Experience Centered verse Product Centered
January 25, 2019
Gina Trapani at Postlight wrote a fantastic article about personal finance apps and the gaps they fail to solve. The thesis being:
The problem with these birds-eye view, dashboard apps is that you have to connect all your accounts to them. They download all your transactions, and boom—they know a lot of things about you. A lot. Your salary, your credit card balances, whether you have kids, how much doggie daycare cost, how many times a month you order from Seamless or get a Lyft, how bad your Amazon habit really is. And in return you get… charts.
Gina ends the piece by saying:
Off the top of my head, here are a few insights I’d love to get from my money management app:
- It’s December 1st! If you donate X dollars to tax-deductible charities by the end of the month, you’ll save Y dollars on your income tax in April.
- Hey, it looks like you’ve got some tax-advantaged accounts that you haven’t maxed out. Consider transferring X dollars sitting in your savings account right now to your IRA before April 15th.

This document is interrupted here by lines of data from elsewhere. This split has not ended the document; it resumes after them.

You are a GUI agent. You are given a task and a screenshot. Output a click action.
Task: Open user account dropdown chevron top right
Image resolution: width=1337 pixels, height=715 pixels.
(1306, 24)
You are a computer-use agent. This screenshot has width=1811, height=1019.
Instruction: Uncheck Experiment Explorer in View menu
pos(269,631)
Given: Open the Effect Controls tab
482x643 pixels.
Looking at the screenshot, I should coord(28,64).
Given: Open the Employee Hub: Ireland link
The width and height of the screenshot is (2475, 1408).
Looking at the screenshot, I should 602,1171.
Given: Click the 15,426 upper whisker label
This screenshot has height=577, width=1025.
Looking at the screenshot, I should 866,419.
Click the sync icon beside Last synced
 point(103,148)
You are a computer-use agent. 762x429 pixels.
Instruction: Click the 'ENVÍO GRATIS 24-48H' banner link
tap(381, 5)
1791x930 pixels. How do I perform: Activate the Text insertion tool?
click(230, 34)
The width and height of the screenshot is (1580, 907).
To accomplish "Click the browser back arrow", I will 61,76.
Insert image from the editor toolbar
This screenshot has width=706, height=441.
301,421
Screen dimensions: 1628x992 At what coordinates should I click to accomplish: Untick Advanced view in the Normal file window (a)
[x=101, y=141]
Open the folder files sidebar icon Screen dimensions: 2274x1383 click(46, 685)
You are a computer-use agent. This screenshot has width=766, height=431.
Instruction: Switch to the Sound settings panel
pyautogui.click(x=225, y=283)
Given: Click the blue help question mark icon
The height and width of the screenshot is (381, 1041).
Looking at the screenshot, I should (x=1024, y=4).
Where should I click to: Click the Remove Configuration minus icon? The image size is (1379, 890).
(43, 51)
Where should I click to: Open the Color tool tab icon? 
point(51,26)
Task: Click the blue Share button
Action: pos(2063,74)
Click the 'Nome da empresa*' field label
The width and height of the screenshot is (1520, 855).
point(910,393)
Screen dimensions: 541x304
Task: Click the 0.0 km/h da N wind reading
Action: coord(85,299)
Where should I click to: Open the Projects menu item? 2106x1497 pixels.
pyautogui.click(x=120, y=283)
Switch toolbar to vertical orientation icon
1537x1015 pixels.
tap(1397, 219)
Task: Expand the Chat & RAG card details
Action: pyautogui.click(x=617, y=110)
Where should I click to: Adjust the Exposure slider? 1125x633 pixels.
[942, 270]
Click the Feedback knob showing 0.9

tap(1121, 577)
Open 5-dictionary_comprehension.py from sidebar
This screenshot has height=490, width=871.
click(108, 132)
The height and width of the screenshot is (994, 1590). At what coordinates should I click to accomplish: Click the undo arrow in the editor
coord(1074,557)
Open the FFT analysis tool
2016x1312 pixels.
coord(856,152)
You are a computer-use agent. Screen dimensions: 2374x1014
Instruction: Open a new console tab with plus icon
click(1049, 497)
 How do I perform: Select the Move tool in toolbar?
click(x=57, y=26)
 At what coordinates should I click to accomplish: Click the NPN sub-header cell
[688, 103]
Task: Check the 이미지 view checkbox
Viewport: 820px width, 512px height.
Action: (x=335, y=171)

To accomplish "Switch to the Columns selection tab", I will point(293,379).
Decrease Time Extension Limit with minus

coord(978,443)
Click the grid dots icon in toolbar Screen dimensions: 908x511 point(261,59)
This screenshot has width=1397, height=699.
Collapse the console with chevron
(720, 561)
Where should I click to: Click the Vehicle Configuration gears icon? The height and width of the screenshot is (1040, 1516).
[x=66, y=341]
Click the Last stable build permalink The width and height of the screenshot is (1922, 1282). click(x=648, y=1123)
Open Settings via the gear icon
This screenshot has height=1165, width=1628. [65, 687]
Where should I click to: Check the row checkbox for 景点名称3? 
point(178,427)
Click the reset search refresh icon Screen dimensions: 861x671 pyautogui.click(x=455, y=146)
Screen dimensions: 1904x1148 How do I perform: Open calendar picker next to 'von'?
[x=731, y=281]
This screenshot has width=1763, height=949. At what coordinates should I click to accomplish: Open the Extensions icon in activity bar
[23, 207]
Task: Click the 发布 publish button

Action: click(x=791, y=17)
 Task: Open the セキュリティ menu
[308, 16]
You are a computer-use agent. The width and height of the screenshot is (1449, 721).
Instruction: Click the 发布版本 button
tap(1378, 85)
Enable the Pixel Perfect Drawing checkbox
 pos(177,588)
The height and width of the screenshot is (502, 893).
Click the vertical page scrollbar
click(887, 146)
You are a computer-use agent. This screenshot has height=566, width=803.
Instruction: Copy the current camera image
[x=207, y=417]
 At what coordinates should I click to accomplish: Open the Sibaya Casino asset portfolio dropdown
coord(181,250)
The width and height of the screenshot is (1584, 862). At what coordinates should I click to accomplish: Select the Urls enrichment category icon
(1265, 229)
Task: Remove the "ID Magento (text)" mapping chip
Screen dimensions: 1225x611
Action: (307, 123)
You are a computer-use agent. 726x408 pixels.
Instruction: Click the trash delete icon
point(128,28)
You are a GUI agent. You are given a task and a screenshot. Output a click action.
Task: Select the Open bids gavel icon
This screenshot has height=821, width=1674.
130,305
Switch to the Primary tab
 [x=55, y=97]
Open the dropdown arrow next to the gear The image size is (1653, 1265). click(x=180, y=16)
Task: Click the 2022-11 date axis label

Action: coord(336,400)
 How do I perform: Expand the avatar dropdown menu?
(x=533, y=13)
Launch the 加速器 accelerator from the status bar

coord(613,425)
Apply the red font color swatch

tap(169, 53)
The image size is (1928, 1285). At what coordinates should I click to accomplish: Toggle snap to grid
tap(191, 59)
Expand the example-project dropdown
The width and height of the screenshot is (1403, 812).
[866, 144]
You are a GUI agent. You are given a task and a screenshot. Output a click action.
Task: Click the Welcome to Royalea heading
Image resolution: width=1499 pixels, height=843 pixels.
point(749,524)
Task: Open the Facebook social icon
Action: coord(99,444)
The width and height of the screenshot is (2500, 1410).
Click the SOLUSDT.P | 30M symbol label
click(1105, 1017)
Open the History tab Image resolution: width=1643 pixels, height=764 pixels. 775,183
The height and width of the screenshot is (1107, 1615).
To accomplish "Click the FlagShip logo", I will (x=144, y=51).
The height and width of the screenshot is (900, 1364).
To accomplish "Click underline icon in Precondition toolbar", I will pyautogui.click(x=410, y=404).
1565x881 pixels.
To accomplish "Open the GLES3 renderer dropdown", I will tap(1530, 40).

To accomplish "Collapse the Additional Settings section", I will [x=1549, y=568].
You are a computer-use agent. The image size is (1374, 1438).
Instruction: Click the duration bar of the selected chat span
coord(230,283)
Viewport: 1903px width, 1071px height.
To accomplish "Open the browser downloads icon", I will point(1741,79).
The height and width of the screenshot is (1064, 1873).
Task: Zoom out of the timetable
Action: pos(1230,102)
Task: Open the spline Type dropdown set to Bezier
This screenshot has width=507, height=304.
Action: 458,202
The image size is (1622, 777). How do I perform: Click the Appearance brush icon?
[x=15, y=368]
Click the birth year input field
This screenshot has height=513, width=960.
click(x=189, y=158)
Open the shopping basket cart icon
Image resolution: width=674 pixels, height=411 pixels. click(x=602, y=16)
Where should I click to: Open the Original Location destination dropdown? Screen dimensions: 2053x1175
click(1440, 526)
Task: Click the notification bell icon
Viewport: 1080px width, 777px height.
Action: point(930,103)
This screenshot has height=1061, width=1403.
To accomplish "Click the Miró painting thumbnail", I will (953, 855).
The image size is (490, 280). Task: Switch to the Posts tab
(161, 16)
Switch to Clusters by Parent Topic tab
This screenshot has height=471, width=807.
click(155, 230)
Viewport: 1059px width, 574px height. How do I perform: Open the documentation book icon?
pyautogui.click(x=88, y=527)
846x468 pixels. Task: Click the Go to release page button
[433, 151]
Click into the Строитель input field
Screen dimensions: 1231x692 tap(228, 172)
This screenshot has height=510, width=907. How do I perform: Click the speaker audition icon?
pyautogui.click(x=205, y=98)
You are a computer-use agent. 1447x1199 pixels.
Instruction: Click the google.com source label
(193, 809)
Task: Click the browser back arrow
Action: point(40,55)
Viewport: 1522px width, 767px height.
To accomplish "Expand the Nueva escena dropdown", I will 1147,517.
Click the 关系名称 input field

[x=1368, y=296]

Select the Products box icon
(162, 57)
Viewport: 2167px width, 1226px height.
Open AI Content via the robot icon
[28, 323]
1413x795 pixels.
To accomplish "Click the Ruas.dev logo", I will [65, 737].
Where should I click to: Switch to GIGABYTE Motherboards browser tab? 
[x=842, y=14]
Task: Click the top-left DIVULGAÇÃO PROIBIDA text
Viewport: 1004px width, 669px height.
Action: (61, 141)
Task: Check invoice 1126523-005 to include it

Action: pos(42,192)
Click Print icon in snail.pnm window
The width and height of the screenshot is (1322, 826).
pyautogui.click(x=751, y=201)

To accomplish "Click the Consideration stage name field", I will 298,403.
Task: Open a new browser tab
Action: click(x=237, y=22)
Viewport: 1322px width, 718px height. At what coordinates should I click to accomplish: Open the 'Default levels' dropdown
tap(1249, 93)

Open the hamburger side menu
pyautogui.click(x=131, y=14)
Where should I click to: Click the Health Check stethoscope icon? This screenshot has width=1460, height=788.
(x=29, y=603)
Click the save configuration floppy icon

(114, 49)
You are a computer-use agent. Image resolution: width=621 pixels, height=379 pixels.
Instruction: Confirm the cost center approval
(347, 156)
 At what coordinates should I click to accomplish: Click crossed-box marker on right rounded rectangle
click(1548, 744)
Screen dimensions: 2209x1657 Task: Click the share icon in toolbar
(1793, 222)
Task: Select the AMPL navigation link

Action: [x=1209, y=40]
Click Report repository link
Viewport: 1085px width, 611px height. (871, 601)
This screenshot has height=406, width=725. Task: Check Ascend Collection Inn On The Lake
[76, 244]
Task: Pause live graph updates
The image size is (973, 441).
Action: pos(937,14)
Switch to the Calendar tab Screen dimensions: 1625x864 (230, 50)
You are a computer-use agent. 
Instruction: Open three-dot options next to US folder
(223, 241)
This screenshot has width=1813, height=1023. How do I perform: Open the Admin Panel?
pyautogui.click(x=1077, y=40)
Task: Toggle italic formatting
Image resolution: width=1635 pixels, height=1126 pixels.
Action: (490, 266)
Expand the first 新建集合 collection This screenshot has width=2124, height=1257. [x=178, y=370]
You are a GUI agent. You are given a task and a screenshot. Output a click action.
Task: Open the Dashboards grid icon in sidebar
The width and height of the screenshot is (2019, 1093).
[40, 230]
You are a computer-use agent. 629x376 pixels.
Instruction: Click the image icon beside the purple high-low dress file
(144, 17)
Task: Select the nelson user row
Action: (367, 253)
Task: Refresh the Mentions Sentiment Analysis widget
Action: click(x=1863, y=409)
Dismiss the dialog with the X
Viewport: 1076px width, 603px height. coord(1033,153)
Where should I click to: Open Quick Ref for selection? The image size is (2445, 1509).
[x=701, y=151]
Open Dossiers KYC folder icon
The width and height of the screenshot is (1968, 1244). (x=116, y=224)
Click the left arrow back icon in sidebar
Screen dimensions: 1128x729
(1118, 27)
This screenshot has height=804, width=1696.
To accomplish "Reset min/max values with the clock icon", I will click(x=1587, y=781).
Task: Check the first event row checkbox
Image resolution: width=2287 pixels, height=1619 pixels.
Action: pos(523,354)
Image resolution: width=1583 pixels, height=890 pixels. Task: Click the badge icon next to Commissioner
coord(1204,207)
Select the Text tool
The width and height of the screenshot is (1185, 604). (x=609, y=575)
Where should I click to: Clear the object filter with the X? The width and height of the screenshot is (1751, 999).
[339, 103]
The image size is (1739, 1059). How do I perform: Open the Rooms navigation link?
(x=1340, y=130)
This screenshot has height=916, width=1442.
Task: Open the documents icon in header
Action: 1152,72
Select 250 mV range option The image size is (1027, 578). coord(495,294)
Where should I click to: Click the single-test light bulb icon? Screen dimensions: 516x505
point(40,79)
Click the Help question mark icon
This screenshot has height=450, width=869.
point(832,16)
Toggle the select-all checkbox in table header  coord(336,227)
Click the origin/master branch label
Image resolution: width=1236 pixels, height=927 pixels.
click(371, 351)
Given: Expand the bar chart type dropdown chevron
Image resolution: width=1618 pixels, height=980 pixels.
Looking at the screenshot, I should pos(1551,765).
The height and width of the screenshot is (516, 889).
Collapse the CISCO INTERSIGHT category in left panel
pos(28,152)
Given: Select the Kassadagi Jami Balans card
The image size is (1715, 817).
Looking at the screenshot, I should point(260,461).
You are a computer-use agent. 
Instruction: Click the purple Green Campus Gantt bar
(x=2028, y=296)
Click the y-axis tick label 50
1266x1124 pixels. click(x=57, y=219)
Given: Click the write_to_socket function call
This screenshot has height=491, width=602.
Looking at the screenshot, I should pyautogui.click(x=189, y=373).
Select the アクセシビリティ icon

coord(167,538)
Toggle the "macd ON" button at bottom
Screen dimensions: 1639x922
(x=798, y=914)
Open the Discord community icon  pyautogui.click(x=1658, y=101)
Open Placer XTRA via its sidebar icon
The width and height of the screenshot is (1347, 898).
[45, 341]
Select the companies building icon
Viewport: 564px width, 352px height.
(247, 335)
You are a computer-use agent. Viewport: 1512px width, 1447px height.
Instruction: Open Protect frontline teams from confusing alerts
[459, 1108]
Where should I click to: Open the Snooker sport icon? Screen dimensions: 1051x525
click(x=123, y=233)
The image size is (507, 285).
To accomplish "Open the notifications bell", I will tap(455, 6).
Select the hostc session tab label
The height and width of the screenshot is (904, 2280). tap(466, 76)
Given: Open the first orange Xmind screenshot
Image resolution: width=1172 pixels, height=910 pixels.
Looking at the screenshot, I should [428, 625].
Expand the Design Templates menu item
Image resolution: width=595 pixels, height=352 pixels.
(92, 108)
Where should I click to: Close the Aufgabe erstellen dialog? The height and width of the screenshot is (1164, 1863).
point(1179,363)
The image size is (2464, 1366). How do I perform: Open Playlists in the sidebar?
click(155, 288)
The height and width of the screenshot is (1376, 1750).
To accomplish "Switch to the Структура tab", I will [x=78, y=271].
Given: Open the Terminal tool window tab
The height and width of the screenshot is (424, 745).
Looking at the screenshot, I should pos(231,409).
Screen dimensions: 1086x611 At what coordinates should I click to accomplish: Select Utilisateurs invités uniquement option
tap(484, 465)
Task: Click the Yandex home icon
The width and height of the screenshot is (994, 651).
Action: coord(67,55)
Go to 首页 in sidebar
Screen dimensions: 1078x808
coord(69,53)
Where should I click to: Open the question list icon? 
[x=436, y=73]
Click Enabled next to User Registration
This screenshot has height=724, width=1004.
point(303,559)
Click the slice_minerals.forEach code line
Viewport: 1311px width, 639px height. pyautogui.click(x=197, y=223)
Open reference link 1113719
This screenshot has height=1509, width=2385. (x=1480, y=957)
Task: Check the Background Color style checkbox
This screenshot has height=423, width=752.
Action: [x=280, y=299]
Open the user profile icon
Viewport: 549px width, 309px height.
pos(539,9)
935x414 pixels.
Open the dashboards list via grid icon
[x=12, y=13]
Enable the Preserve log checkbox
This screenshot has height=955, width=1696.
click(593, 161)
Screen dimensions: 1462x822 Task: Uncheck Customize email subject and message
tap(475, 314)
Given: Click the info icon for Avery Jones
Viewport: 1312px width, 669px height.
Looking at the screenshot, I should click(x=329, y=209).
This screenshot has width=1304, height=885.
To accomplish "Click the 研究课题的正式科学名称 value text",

The entire article reminded me of the famous quote by Theodore Levitt that goes like:
People don’t want a quarter inch drill, they want a quarter inch hole
Which leads into Jobs to Be Done. It’s a simple belief, someone hires a service to do a job.
Gina’s post covers gaps only a new product could fill. But at any company Customer Success can think like this to fill existing gaps.
For example, it’s not unusual for a service’s welcome email series to center on Do X and Y in the product! … Configure this feature.
But what if a welcome series is experience driven? That shifts the focus from what one should do in a service to what a service allows one to do. That’s their desired outcome.
While thinking about the experience, think about the customer’s state of mind. If a service is for marketers, don’t only think about onboarding flow. Think: what is the complete experience moving to a new marketing tool like?
Best of all, experience thinking requires talking to customers to understand their motivations. And it creates compassionate empathy for understanding their current situation.